Cinéma, télévision, théâtre… C’est tout le monde des arts qui perd un pan important de son histoire avec la disparition, dimanche, de l’actrice Monique Mercure. Âgée de 89 ans, elle est décédée paisiblement la nuit dernière à la Maison St-Raphael à Outremont, où elle recevait des soins palliatifs pour un cancer de la gorge, a confirmé sa fille Michèle Mercure à La Presse. « J’ai passé la nuit à ses côtés, il y a avait des fleurs et de la musique classique qui jouait dans sa chambre... c’était très beau », dit sa fille qui a accompagné sa mère vers son repos depuis plusieurs semaines. « Ma mère avait vraiment la vocation et s’est donnée entièrement pour son métier. »

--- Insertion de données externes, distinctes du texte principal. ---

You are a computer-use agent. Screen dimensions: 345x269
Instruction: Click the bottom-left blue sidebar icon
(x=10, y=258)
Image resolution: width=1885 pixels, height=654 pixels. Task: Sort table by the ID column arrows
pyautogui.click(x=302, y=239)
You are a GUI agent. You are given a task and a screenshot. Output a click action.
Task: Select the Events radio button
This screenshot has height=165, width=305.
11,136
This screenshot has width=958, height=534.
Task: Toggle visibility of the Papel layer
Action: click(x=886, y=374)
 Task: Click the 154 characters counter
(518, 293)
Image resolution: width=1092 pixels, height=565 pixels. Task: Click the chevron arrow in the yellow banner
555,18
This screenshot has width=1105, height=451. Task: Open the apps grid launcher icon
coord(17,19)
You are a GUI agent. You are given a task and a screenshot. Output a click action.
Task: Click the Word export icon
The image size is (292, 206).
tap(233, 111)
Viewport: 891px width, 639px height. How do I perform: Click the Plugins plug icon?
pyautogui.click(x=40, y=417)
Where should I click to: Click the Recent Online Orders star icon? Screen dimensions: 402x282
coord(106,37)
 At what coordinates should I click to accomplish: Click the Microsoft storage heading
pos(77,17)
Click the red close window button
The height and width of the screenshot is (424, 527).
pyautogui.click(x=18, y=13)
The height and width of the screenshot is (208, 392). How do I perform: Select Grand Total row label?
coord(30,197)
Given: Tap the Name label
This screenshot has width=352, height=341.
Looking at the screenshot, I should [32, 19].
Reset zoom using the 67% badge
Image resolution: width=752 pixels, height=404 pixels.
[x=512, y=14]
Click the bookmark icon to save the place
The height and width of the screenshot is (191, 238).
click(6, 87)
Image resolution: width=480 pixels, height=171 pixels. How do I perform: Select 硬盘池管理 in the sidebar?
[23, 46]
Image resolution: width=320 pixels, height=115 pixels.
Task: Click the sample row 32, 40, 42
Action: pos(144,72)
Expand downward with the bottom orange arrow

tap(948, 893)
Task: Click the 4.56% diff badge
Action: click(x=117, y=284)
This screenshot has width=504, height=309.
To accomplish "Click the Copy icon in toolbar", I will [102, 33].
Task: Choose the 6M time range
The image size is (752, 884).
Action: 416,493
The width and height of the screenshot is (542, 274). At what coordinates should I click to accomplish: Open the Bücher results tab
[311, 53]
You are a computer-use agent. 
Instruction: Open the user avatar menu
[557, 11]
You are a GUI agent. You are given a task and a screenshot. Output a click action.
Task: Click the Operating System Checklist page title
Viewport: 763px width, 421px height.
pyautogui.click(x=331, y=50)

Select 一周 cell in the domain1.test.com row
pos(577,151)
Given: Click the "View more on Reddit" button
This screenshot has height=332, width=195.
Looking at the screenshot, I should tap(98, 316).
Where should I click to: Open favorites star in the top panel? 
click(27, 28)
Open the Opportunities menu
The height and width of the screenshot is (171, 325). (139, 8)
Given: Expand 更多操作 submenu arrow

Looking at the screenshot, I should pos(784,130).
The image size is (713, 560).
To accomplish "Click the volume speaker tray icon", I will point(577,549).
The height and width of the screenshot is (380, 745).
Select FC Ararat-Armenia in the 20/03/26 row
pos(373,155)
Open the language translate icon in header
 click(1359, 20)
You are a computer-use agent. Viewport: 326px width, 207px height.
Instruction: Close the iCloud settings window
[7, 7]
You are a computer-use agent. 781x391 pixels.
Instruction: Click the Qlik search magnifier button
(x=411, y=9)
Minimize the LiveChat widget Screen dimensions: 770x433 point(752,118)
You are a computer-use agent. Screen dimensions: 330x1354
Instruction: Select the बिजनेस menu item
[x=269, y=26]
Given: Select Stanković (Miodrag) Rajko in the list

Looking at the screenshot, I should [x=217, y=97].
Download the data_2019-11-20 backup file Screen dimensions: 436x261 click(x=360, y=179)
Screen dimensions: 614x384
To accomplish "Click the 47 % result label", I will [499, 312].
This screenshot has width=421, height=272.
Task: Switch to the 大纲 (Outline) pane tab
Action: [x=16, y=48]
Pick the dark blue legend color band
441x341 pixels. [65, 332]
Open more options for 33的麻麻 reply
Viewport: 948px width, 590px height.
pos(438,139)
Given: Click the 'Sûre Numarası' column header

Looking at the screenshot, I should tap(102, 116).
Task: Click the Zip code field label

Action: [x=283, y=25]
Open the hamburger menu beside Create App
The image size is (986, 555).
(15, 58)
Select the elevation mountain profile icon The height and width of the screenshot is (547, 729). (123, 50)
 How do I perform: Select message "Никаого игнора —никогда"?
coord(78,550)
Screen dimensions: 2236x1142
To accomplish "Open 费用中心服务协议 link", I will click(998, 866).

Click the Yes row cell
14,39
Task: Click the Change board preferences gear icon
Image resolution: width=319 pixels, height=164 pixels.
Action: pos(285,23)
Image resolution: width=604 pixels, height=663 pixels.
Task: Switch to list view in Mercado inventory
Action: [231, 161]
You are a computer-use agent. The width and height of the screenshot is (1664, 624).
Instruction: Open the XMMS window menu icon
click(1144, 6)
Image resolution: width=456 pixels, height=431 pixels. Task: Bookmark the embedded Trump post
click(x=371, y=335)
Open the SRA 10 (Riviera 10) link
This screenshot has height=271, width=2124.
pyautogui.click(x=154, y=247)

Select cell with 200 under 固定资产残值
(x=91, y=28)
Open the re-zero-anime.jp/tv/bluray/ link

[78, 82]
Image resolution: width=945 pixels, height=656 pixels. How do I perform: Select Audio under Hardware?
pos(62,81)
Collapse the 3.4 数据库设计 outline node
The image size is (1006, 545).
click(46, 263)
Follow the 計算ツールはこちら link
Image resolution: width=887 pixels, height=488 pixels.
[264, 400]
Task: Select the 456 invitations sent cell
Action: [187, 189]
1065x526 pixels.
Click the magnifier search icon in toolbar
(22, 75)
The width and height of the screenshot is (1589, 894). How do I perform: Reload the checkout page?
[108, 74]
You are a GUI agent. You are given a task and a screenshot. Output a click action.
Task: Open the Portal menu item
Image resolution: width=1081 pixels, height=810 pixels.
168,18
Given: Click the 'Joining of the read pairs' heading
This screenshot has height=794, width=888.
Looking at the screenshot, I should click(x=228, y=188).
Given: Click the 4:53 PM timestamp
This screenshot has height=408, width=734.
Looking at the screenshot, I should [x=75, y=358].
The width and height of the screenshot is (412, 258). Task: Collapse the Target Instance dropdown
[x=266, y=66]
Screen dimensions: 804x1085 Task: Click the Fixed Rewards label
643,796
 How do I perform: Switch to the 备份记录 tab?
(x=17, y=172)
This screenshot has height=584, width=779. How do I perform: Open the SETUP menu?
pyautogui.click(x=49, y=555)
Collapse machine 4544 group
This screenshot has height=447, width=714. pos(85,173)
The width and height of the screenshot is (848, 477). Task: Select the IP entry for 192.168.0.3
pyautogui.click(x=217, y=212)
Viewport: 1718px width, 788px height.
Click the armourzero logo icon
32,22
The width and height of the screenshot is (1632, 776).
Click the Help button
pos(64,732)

Stéphanie Morin Stéphanie Morin
La Presse

Luc Boulanger Luc Boulanger
La Presse

Née Monique Émond le 14 novembre 1930 à Montréal, Monique Mercure a marqué l’ensemble du monde culturel québécois par son visage singulier et sa présence magnétique. Égérie de plusieurs dramaturges et réalisateurs — dont Claude Jutra, Jean Beaudin et Fernand Dansereau —, elle a connu une longue et prolifique carrière qui s’est étalée sur plus de 60 ans.

Passionnée de musique, elle obtient un baccalauréat en musique (violoncelle) au Collège Vincent-d’Indy à la fin des années 40. En 1949, elle épouse le compositeur Pierre Mercure, avec qui elle aura trois enfants. Le couple divorce en 1958.

En 1956, elle entreprend des études en art dramatique à l’école Jacques-Lecoq, à Paris. La graine est semée ; malgré son intérêt marqué pour la musique, elle consacrera sa vie professionnelle à endosser les rôles les plus variés, tant sur les planches qu’à l’écran. Sa première présence au théâtre survient au Théâtre du Nouveau Monde (TNM) en 1959, alors qu’elle est de la distribution de la pièce Les Choéphores d’Eschyle sous la direction de Jean-Pierre Ronfard.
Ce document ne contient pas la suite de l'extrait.